In a few days we will begin the season of lent and we will find ourselves reflecting on our life following Christ. As we discern our own discipleship in the midst of a confusing and anxious world, maybe we find ourselves at times like those first disciples. Maybe some of us are striving so hard to be a faithful follower of Christ, yet we still find ourselves at times clueless and anxious about what to do next. Maybe we are seeking to faithfully follow Christ, yet those other messages are distracting us or clouding our purpose to love God and to love God’s creation.
Where ever we all might be in our journey of following Christ may God’s command today on that mountaintop resound through our hearts and minds, and be our guide as we encounter those confusing, anxious, and lost moments of this world. “This is my Son, the Beloved, listen to him!”

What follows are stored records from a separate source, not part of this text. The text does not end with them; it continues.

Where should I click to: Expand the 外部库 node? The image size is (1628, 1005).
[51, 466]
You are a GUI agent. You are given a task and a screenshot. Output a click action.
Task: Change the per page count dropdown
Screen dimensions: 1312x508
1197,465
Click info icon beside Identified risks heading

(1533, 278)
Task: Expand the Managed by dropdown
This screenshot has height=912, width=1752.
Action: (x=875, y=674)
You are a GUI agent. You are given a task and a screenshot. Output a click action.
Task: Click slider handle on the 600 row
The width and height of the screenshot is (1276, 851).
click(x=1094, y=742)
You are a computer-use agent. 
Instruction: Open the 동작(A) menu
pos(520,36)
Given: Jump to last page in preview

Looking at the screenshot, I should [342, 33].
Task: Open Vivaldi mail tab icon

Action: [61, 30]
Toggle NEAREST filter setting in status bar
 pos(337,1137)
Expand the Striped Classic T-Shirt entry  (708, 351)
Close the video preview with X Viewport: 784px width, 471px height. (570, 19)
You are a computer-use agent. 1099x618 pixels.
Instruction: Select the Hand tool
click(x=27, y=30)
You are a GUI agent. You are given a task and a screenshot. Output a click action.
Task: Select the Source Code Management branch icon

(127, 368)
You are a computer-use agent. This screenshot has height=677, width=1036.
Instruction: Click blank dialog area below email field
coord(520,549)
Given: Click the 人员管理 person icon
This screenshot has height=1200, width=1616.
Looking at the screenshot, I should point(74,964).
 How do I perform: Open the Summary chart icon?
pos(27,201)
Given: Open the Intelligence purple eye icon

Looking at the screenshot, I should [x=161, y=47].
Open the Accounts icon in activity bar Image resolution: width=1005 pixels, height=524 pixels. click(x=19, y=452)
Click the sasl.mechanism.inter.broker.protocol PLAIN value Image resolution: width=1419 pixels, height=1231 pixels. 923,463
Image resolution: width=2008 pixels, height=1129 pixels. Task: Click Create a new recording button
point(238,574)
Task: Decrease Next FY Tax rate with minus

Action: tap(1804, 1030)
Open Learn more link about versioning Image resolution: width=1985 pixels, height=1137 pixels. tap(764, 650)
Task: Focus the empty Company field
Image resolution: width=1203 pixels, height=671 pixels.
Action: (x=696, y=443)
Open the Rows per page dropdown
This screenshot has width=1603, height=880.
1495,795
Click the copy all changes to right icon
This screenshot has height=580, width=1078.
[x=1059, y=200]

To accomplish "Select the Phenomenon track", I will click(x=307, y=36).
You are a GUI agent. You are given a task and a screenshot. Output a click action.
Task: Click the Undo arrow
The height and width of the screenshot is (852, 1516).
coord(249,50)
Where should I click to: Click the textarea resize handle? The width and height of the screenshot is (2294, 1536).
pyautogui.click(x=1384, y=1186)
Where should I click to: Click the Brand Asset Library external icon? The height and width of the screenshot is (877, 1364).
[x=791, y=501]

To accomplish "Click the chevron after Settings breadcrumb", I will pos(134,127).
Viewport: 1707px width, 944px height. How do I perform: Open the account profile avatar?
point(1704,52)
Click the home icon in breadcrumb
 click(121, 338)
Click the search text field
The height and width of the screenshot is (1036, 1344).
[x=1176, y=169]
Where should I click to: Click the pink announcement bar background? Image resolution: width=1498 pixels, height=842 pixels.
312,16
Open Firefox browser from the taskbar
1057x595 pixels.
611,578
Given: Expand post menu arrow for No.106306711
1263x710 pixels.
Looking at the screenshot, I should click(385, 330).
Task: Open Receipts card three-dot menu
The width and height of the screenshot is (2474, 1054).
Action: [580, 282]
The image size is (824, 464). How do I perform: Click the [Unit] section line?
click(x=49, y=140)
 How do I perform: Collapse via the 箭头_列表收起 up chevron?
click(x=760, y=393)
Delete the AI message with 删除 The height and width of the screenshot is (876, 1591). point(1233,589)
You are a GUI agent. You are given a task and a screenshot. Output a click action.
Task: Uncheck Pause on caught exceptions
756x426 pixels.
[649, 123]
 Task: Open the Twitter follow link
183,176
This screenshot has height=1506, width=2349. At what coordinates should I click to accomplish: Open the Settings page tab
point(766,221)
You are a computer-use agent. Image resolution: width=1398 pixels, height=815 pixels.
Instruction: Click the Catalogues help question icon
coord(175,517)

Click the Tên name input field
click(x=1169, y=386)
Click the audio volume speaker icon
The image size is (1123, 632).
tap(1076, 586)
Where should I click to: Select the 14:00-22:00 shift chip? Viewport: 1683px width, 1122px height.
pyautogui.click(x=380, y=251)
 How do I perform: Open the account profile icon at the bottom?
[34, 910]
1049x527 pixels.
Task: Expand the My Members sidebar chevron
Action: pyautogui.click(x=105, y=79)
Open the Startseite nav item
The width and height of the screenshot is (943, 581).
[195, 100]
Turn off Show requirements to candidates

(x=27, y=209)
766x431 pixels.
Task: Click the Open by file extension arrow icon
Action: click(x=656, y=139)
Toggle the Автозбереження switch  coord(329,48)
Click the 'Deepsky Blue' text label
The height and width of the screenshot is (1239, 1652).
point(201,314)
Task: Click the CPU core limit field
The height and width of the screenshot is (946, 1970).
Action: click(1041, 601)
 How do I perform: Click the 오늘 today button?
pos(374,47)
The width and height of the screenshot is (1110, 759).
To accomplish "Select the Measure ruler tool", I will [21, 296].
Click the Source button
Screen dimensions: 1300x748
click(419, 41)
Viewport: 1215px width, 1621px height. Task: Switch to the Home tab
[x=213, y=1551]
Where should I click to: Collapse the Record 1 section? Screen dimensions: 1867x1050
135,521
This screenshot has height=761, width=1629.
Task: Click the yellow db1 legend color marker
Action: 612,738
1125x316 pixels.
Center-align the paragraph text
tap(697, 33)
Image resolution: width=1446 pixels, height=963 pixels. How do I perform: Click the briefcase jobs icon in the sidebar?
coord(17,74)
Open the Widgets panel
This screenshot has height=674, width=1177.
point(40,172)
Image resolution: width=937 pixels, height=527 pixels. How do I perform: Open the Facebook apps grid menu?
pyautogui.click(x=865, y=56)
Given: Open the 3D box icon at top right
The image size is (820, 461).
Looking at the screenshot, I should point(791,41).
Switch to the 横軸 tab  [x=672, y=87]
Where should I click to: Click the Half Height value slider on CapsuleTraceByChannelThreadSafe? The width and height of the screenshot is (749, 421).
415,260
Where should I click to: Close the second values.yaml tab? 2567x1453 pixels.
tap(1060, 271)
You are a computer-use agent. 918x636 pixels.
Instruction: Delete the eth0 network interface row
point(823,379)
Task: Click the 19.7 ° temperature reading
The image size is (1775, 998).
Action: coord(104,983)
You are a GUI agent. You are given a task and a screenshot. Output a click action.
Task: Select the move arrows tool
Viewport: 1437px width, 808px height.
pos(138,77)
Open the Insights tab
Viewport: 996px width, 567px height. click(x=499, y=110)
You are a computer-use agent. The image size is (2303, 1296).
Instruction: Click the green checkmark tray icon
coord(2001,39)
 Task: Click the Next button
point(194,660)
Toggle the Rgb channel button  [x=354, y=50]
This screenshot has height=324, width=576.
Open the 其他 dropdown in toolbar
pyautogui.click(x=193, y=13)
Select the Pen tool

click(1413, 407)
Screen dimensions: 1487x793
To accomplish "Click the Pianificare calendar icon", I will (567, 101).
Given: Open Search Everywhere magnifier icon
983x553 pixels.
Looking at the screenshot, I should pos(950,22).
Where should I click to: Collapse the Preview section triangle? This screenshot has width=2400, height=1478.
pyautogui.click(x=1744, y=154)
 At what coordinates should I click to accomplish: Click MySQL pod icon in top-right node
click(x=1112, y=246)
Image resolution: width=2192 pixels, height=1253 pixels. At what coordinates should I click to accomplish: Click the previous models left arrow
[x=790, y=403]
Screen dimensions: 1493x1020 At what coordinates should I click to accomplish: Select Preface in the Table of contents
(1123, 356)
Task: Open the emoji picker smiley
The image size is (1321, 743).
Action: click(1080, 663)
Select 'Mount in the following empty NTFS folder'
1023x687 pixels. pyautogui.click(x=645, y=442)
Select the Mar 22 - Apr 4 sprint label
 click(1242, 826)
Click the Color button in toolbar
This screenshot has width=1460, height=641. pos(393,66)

By listening to Christ we experience love. By listening to Christ we experience hope. By listening to Christ we let God’s love define our purpose in this world. When the confusion, and anxiety, and power grabbing agendas feel overwhelming may we turn to Christ’s message for guidance and assurance. May we remember Christ’s message, “if any want to become my followers, let them deny themselves and take up their cross and follow me.” May we remember Jesus’ message about humility and serving others, “Whoever wants to be first must be last of all and servant of all.” May we remember Jesus’ message that defines our calling, “You shall love the Lord your God with all your heart, and with all your soul, and with all your mind, and with all your strength…you shall love your neighbor as yourself. There is no other commandment greater than these.” May we listen and remember. Alleluia Amen.